Collared shirt: $15, H&M
Sweater: $25, J.Crew
Jeans: $25, T.J.Maxx
Boots: $25, T.J. Maxx
Clothes spending per semester: $80–120
Julia's inspiration and affordable style tips
Italian fashion “I’m inspired by the amount of layering I saw when I studied abroad in Italy in 2010. I think that layering clothes creates a very put-together appearance. It’s easy for me to become tired of wearing the same things day after day, but when I layer clothes, I can create new looks with the same items.”
Simplicity “I like to look at what people are wearing in England and even Japan. I think that both cultures have facets of style that can be more simplistic, which is what I strive for. It’s good to look nice for class, but unless I’m going out to a party or club, there’s no need to be flashy.”
Versatility “I like knowing my outfit is ready for anything. This is important because the lecture halls where I have class are either really hot or really cold. There is no middle ground.”
A mental advantage “I dress up for my really difficult classes or for tests. If I dress up, I feel like I’m bringing my A-game.”
Affordable style strategies
“At my school in Maine, clothes need to be functional, but I think you can strike a balance. Many of my classmates go directly from class to work, and I think there are ways they can dress up. For example, you can wear a tunic sweater with leggings to class and switch to dress pants for work.”

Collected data

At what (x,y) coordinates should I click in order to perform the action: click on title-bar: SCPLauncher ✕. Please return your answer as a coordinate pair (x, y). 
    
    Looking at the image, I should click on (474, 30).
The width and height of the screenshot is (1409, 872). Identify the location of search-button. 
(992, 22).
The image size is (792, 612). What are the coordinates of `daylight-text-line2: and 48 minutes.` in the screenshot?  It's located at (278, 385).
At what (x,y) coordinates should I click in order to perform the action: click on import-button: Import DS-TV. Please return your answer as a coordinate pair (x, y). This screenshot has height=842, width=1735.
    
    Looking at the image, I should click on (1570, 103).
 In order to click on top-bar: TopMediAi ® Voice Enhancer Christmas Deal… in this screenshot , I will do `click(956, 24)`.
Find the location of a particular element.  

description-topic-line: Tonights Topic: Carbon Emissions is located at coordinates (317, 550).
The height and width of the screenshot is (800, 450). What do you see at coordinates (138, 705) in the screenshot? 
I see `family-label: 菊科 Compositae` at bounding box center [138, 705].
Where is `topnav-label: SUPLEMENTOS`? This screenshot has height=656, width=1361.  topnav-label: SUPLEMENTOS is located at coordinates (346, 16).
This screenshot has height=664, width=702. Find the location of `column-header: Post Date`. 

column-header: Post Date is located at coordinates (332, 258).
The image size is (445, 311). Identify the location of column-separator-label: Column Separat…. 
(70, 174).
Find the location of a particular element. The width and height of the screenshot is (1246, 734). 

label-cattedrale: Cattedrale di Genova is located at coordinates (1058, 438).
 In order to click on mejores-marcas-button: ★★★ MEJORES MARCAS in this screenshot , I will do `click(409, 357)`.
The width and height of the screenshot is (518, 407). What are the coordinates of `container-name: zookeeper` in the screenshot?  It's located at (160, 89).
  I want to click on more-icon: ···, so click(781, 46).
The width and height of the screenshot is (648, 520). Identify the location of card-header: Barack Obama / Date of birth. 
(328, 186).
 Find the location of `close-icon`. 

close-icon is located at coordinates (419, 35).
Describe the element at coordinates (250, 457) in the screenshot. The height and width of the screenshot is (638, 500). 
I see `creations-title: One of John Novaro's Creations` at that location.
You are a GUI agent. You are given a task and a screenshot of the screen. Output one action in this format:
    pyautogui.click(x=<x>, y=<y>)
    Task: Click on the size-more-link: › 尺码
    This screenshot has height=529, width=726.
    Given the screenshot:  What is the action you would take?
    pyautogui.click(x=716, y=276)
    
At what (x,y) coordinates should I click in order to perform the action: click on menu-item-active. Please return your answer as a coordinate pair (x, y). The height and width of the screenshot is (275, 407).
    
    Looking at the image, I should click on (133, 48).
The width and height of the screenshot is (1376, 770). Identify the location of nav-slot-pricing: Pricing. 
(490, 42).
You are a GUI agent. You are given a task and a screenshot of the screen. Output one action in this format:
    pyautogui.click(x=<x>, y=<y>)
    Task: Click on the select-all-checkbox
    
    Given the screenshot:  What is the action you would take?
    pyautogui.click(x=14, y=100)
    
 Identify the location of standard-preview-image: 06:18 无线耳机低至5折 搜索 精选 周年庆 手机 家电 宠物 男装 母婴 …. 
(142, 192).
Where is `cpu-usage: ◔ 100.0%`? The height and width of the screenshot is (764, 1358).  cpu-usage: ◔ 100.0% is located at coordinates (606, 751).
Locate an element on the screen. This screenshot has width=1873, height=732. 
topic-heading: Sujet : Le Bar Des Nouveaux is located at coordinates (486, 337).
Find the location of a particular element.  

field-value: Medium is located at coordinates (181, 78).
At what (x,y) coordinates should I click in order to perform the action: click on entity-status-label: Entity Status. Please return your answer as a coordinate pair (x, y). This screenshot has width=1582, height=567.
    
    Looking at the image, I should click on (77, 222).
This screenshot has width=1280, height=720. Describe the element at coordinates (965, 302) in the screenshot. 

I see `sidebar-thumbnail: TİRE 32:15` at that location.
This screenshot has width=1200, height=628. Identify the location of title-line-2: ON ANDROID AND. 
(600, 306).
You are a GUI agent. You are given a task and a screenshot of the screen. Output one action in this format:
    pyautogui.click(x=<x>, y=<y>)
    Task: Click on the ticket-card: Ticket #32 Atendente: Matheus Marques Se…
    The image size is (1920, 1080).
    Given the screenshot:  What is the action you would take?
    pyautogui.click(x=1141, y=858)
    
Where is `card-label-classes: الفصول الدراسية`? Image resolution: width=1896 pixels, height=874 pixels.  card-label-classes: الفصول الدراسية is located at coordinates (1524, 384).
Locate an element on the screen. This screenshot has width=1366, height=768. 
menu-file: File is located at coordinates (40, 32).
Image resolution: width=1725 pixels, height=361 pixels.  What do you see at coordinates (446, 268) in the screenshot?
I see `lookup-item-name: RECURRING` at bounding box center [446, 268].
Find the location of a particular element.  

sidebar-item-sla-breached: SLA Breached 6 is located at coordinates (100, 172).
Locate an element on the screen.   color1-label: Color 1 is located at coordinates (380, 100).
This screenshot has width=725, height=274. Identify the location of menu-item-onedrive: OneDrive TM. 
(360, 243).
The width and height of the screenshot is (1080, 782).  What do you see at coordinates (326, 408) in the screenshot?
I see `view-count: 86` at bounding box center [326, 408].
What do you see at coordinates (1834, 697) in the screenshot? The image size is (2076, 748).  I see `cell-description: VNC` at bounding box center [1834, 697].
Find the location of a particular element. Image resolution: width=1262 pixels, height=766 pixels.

Your tasks —
- a) In the student style profile, where did Julia study abroad in 2010?
- b) Pick up the student style profile after its last sentence and keep writing in the same voice.

Answers for each item —
- a) Italy.

- b)
- Use your student ID for a discount: You can get an extra 15 percent off at certain stores, even on the items that are already discounted. It’s easy to turn a good sale into an even better one just for being a student.
- Purchase high-quality items: Although it might seem contrary to a student budget, investing in higher quality clothes will save you cash in the end. Your clothes are less likely to fall apart after a few washes.
- Look to eBay for hot-ticket items: For example, purses or high-quality shoes often cost more in stores. If an item is new, but missing a tag, it’s discounted even more than it would be on the sales rack.
- Head to the sales rack: “I have no shame strolling right past the regular priced stuff and straight to the sale section.”
- Don’t limit yourself or feel pressured to wear a certain brand: You will save money by dressing for you, not everyone else.
- Buy basics at a lower price: For example, pay less for tank tops and socks. Nobody wants to pay a ton for socks that will probably just be eaten by the washing machine a month later.